The "external exposure" therapy is the most frequently used modality. It uses the external beam of various types of radiation.
Unlike photons (i.e., X-rays and gamma-rays), protons and heavy ions have Bragg peak (rise in the dose deposition at the certain depth) with benefits to deep-seated tumors. In addition to conventional photons, there are more recently developed photon modalities with the improved dose conformity, such as IMRT (intensity modulated radiation therapy) and IGRT (image guided radiation therapy).
The biological effectiveness also differs amongst types of radiation. The effectiveness of protons is somewhat similar to that of photons, but heavy ions are more effective than photons. Heavy ions sometimes make hypofractionated therapy possible and are effective for photon-refractory tumors.
The "internal exposure" therapy can be broadly divided into two modalities.
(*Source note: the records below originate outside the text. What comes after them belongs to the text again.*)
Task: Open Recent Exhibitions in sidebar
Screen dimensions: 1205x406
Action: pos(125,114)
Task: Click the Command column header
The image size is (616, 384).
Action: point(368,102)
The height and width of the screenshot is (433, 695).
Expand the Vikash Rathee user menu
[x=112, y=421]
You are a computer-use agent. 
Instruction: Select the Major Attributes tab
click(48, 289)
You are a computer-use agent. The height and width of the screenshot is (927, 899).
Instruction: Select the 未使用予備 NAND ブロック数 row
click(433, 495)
One uses the sealed radiopharmaceutical source, whilst the other uses the unsealed source.
The internal exposure therapy using the sealed source is called "brachytherapy". "Brachytherapy" can be further divided into "interstitial brachytherapy" (typically applied to head and neck cancer and prostate cancer) and "intracavity brachytherapy" (typically applied to esophageal cancer and cervical cancer). Moreover, high dose rate or low dose rate is used for "interstitial brachytherapy".
The internal exposure therapy using the unsealed source somewhat belongs to the "systemic exposure" therapy, where the source is administered intravenously or perorally. Some nuclides preferentially accumulate in certain tissue (e.g., iodines to thyroid), but others distribute more systematically (e.g., strontium). The typical example is the use of 131I for thyroid cancer (also hyperthyroidism).
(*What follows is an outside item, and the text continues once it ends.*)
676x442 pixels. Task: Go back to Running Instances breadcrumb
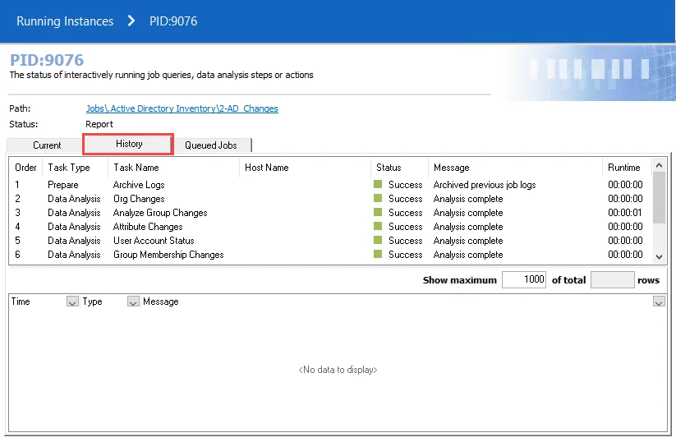click(x=65, y=21)
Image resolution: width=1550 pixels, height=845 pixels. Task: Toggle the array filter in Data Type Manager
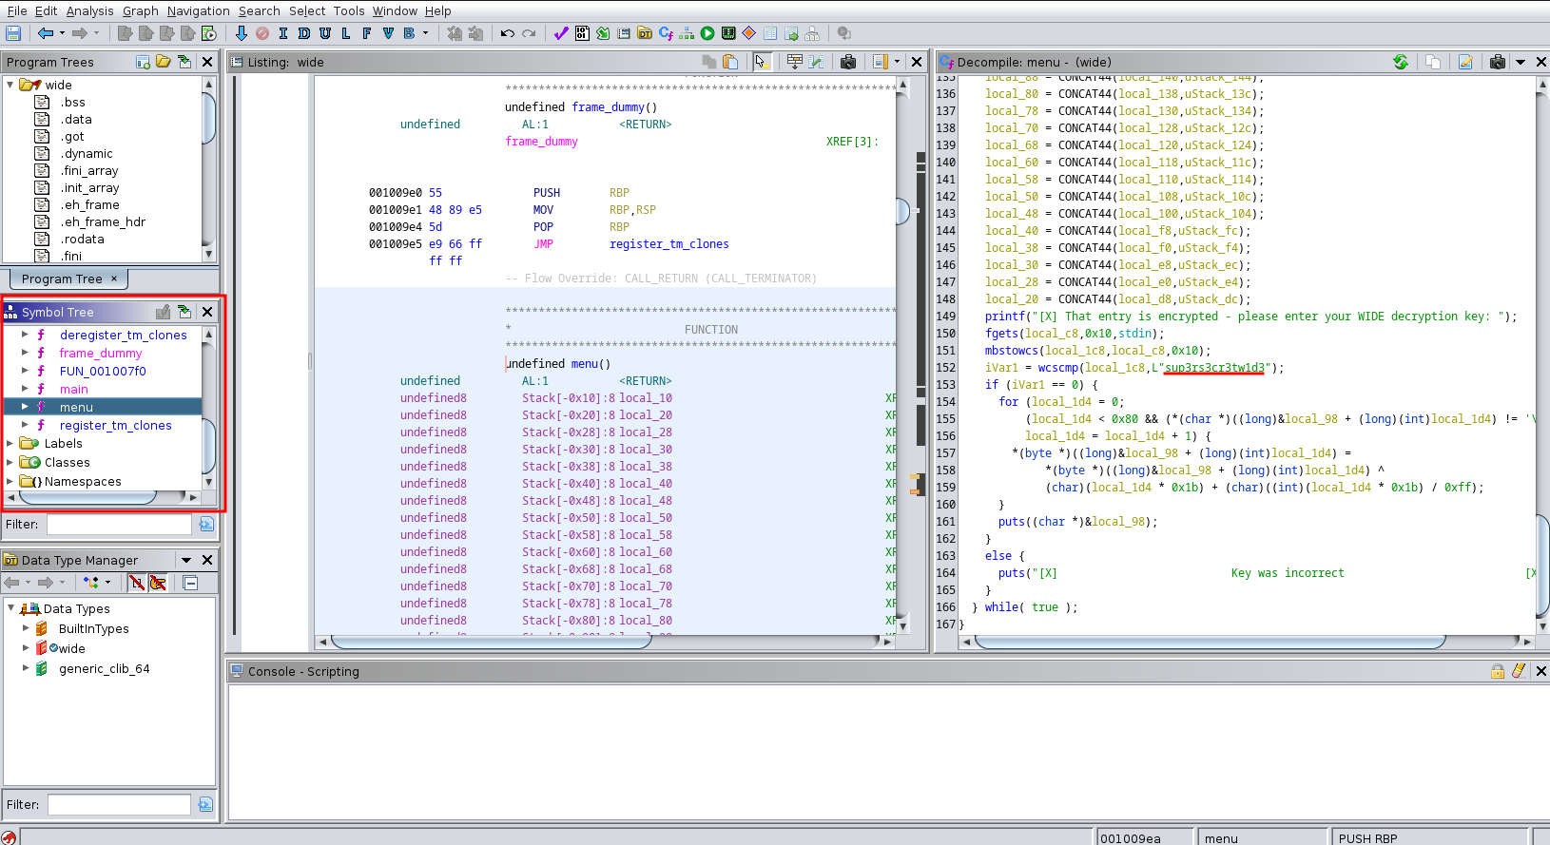(137, 583)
The "systemic (external) radiation" therapy includes total body irradiation (TBI) or whole body irradiation (WBI) with photons to eradicate leukemia and prevent graft versus host disease and total skin irradiation with electrons to treat mycosis fungoides.
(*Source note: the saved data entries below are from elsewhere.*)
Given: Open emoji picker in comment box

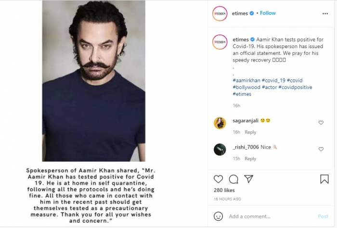Looking at the screenshot, I should (219, 216).
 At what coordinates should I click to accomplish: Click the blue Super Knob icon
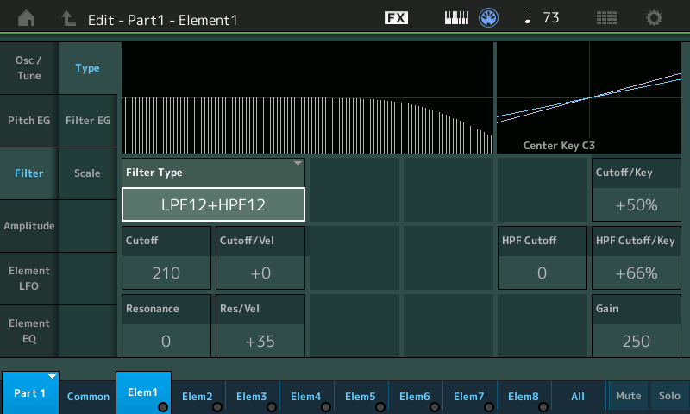click(488, 18)
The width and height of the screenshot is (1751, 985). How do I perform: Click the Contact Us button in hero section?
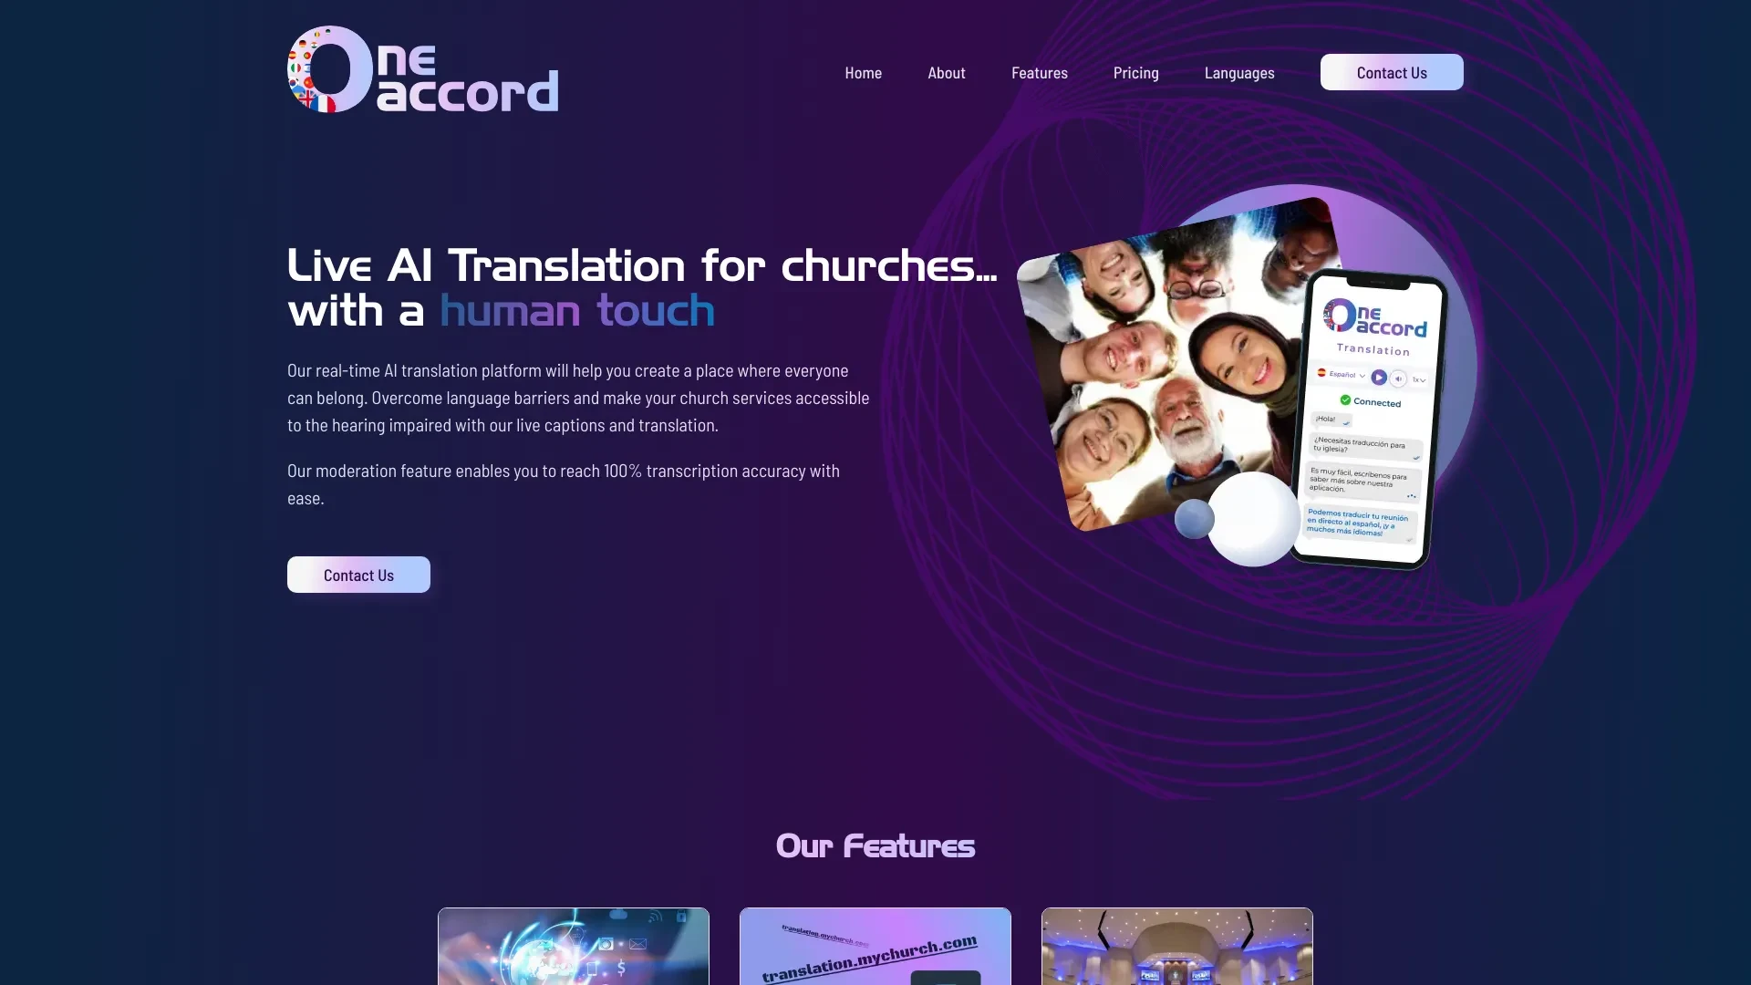[358, 574]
As mentioned above, the "systemic (internal) radiation" therapy includes the use of the unsealed radiopharmaceutical source that does not accumulate in specific organs/tissues such as strontium.
Every cancer has its best treatment approach using either External Beam Radiotherapy EBRT), Brachytherapy (internal radiation) or a combination of both. The basic idea is to deliver radiotherapy safely such that tumor get planned dose and the surrounding normal tissues are spared. It is beyond the realms of this 'answer' to describe it in each cancer. The best way will be to see the NCCN guidelines. I'll give you an example of carcinoma cervix, where patients are treated with a combination of EBRT and brachytherapy to bring the total dose of 70-85 Gy. But for very small tumors, brachytherapy is sufficient. Radiation is rarely given 'systemically', except in very low dose in skin lymphoma (mycoises fungoides) or as total body irradiation in bone marrow transplant protocols. Hope the answer helps. Again, it is beyond the scope of this 'answer' to describe it in details.